| INPUT RECORDS |
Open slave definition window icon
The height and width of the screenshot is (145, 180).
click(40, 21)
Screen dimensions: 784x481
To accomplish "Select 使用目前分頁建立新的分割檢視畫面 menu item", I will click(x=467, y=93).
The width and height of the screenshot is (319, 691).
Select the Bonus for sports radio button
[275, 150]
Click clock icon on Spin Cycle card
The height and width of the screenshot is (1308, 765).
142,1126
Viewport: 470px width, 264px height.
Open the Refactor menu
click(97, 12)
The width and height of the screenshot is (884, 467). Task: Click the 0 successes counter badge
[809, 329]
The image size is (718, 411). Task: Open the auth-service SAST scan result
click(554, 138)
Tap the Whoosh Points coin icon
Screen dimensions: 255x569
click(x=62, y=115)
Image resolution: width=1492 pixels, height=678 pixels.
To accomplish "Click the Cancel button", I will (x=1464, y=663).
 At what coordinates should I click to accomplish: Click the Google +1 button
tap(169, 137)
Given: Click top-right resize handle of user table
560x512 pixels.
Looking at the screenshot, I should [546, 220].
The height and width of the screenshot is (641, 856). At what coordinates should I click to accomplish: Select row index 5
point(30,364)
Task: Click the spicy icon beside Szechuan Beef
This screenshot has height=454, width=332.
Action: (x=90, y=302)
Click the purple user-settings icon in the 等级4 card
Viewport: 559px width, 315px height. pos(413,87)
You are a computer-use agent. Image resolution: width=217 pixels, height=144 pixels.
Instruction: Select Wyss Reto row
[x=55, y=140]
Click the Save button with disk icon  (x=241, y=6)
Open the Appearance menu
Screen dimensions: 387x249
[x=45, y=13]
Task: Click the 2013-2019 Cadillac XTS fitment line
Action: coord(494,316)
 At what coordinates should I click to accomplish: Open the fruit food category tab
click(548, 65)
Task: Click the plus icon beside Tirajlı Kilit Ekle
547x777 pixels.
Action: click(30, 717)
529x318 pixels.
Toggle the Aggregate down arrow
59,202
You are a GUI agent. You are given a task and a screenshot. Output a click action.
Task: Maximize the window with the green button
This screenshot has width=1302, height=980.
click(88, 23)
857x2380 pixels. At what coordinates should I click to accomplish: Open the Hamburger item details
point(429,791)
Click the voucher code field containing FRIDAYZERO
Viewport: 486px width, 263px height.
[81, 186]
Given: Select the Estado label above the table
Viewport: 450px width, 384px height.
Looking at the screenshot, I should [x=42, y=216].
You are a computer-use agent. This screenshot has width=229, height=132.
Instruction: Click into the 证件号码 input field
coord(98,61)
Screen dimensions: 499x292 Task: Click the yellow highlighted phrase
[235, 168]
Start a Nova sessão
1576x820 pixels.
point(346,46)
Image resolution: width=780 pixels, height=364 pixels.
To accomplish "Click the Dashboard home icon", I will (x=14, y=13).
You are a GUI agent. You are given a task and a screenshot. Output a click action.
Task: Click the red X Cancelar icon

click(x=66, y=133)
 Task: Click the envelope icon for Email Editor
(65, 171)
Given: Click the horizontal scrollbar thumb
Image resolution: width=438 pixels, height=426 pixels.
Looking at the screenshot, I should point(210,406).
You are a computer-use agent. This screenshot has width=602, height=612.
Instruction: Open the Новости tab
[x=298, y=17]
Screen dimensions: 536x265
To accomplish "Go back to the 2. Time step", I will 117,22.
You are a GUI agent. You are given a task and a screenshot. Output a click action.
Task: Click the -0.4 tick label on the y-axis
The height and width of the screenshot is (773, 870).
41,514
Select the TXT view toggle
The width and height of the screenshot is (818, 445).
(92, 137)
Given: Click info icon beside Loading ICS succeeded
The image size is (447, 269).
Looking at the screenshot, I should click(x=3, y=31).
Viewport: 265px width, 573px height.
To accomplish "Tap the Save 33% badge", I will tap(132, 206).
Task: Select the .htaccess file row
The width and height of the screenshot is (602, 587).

| EXERCISE OBJECTIVE |
Copy down every line of the material above that includes the string "window".

| EXERCISE OUTPUT |
Open slave definition window icon
Task: Maximize the window with the green button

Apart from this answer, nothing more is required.